(Collected data entries)
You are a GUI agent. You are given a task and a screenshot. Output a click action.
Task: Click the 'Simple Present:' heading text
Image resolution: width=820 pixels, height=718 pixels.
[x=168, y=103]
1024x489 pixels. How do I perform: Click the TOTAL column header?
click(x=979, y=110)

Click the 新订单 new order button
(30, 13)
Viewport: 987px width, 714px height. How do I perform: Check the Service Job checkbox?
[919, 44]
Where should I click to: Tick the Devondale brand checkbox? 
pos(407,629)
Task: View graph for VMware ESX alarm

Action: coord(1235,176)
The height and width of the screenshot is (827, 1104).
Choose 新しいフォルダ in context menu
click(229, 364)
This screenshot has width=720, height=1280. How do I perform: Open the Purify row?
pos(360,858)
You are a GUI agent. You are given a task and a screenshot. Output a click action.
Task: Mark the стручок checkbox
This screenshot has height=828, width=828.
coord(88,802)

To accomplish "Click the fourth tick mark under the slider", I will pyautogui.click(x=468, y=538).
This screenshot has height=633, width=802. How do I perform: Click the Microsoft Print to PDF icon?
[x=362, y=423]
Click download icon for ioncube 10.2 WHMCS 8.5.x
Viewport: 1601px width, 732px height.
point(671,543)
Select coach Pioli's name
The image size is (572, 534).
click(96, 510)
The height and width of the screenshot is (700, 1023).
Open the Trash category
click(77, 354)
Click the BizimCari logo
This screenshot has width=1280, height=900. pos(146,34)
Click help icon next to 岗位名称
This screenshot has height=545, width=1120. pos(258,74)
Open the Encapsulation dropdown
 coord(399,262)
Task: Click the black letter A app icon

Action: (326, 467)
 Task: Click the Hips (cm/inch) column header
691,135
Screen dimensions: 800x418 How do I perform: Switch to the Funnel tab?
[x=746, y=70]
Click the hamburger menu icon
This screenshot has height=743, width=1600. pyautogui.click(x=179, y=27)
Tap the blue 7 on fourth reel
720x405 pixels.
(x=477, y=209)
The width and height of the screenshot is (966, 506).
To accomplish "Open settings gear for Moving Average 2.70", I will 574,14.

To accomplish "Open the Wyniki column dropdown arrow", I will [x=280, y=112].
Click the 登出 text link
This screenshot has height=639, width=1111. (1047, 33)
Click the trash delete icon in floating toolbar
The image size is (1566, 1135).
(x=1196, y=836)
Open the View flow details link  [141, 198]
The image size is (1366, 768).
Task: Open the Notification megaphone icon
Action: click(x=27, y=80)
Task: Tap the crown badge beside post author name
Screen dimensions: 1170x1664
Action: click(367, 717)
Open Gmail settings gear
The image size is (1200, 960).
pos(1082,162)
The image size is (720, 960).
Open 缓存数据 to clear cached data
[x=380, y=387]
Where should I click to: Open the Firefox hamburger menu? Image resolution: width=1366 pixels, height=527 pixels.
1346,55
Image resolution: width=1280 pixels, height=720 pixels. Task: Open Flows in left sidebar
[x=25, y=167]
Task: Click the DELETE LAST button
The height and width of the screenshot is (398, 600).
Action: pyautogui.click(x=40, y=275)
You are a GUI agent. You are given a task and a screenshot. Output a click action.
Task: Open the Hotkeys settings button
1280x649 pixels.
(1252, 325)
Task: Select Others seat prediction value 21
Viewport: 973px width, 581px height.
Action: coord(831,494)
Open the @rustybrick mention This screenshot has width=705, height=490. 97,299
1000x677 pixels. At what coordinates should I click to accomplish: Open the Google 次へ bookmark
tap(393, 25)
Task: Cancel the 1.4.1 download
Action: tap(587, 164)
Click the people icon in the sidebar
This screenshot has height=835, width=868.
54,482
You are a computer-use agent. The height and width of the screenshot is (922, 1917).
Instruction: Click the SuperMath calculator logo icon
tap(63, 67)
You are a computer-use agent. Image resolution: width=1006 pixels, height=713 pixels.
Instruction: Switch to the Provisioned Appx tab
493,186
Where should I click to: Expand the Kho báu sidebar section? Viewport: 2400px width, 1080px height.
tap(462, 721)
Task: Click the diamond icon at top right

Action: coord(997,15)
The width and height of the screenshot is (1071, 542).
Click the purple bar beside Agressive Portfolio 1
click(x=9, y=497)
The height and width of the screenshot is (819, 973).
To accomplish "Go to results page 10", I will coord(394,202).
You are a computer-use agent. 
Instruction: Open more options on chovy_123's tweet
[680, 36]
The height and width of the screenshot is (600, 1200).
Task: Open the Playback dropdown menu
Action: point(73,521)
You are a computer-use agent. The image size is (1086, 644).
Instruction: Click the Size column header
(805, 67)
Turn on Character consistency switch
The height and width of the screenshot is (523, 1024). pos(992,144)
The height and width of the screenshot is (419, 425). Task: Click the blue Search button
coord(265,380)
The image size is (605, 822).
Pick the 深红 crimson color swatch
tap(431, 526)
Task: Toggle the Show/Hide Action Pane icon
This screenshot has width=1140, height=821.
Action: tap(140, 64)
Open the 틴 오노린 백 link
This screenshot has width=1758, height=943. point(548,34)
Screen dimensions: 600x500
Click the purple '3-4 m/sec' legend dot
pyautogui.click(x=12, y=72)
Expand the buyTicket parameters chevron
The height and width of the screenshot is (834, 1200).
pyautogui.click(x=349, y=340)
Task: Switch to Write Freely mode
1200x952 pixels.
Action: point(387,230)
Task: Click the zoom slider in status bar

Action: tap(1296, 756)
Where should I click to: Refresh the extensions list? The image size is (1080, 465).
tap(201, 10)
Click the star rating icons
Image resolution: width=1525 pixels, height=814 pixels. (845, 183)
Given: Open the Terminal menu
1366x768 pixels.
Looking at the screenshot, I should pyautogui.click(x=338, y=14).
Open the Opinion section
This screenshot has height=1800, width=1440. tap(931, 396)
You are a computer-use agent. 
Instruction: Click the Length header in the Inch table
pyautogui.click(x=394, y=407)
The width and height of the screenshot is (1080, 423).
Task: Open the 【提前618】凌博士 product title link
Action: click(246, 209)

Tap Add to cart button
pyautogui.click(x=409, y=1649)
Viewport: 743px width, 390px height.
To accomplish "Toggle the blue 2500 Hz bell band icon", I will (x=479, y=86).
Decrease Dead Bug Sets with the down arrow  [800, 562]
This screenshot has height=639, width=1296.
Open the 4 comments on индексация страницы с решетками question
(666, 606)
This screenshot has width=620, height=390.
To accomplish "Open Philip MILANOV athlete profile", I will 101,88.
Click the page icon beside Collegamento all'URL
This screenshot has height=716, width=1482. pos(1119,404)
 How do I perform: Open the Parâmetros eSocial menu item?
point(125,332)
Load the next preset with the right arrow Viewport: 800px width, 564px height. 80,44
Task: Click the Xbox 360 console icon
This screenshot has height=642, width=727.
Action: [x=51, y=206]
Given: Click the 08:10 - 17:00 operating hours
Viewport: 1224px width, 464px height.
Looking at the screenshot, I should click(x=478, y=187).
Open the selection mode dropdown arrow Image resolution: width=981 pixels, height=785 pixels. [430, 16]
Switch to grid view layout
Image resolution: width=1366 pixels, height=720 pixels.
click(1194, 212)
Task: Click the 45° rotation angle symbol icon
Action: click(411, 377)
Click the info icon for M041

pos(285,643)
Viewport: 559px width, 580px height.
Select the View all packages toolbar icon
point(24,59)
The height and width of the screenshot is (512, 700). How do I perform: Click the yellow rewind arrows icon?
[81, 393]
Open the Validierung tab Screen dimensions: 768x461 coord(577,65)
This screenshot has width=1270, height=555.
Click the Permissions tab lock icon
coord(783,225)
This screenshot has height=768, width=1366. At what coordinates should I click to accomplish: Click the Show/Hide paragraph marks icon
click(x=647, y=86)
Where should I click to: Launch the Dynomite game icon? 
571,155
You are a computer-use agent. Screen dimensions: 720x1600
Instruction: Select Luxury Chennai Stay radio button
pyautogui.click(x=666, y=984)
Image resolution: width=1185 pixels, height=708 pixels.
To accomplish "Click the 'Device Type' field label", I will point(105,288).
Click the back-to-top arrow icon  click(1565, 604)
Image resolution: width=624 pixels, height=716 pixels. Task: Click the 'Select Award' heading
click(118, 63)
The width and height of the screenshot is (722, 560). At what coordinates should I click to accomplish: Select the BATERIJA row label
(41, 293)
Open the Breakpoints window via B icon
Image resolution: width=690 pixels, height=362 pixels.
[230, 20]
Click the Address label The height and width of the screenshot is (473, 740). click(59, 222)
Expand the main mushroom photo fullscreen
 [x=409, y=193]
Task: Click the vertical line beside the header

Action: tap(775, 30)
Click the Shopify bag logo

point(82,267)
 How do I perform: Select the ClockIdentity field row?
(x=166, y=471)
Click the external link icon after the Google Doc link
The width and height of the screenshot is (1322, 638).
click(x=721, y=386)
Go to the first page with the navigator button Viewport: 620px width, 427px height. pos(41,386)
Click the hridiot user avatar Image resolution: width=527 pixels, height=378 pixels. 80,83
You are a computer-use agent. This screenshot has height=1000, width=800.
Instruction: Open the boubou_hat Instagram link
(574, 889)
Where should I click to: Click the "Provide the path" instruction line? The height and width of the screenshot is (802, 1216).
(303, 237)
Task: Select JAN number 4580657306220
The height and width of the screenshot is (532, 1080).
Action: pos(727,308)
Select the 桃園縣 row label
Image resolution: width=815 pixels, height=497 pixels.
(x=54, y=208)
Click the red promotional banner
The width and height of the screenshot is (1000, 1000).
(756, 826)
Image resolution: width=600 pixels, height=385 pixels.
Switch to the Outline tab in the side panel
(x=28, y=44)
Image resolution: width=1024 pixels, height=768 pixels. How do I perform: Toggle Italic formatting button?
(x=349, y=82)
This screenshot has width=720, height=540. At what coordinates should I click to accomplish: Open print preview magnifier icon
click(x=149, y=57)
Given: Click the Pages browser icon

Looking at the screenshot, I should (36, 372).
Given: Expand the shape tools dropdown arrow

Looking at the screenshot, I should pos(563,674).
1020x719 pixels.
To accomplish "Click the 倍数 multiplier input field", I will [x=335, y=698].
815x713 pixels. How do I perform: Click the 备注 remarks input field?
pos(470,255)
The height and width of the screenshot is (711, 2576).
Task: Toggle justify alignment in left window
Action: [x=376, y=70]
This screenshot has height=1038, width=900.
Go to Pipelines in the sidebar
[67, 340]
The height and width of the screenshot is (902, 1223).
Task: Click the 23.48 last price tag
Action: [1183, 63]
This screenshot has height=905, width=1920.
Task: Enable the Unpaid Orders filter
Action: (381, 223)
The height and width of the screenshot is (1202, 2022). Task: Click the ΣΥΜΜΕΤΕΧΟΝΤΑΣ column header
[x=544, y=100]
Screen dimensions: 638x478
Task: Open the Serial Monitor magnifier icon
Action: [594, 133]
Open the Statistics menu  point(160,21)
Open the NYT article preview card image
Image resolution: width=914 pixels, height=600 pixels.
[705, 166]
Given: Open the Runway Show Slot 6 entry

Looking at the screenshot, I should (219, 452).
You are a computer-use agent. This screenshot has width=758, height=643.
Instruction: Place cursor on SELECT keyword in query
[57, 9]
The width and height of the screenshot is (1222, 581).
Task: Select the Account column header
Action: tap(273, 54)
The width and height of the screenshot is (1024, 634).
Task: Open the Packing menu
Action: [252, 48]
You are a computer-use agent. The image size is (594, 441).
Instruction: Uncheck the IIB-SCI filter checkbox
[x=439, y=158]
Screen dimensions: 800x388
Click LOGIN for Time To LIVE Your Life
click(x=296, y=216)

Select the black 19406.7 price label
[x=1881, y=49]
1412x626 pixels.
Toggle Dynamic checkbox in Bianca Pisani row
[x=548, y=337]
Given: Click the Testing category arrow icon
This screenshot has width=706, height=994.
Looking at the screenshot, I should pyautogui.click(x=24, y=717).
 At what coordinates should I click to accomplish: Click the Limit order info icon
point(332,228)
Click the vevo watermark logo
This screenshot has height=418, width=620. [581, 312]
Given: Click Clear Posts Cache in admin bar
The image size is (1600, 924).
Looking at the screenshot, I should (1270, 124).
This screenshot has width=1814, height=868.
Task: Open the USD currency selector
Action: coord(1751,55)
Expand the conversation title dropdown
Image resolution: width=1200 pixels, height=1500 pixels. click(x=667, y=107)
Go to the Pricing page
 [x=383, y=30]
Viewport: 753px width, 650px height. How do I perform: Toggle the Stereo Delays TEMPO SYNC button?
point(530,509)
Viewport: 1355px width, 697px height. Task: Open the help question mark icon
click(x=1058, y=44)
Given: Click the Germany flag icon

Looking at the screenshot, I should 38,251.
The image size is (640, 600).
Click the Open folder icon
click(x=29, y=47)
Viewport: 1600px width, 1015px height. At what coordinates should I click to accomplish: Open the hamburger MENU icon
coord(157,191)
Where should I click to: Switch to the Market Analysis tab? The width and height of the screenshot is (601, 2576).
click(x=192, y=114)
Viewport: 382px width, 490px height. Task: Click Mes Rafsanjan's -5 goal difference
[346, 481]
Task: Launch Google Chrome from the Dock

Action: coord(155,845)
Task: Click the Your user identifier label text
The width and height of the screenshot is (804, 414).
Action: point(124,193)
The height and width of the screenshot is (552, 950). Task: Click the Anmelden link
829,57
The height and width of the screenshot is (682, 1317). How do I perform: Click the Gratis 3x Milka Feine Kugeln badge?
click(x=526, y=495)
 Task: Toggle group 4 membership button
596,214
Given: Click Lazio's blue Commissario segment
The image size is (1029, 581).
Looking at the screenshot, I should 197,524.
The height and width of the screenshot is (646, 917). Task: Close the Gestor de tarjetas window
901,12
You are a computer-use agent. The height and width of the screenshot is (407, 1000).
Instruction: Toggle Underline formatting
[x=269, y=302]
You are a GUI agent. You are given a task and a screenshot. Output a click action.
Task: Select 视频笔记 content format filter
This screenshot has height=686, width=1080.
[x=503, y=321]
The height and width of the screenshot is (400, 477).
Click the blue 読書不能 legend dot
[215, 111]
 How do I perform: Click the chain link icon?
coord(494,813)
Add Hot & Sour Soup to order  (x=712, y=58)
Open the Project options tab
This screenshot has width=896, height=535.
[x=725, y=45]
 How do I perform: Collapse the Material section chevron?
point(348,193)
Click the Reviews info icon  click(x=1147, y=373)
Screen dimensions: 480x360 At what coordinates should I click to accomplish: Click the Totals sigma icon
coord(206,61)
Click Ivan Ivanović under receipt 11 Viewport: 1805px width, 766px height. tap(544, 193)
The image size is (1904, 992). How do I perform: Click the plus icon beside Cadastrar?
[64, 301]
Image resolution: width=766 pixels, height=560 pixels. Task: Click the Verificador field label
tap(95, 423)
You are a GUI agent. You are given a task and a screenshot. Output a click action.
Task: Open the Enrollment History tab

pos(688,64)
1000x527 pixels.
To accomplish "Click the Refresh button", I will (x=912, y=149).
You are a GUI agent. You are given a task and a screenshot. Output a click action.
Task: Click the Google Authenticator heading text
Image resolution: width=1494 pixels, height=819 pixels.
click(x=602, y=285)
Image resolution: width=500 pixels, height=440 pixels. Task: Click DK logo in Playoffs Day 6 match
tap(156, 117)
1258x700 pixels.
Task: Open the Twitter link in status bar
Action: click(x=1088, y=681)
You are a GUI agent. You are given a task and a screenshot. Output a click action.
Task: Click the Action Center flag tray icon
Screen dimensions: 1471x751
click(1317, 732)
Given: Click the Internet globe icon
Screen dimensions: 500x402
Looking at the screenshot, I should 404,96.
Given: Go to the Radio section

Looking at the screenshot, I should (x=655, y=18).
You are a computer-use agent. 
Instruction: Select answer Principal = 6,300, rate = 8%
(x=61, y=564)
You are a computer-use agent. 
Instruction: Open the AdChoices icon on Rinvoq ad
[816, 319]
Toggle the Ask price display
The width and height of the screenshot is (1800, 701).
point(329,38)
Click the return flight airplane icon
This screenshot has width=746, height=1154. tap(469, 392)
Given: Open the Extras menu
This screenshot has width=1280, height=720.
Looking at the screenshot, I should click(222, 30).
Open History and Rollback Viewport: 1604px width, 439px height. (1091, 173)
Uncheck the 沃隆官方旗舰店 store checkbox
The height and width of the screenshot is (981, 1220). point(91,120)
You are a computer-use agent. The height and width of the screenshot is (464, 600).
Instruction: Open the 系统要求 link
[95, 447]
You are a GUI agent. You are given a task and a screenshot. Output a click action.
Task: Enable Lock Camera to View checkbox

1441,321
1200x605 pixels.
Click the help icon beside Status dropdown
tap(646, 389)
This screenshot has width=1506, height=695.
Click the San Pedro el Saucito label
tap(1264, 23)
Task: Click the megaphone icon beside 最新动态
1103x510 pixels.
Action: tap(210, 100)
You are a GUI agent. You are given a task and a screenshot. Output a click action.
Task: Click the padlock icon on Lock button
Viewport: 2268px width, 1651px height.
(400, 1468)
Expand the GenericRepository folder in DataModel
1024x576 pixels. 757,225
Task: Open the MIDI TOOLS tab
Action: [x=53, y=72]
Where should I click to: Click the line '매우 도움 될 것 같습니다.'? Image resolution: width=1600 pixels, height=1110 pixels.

Task brief → From the data, list each line in which the string "with" appears.

Solution to this task →
Decrease Dead Bug Sets with the down arrow  [800, 562]
Load the next preset with the right arrow Viewport: 800px width, 564px height. 80,44
Go to the first page with the navigator button Viewport: 620px width, 427px height. pos(41,386)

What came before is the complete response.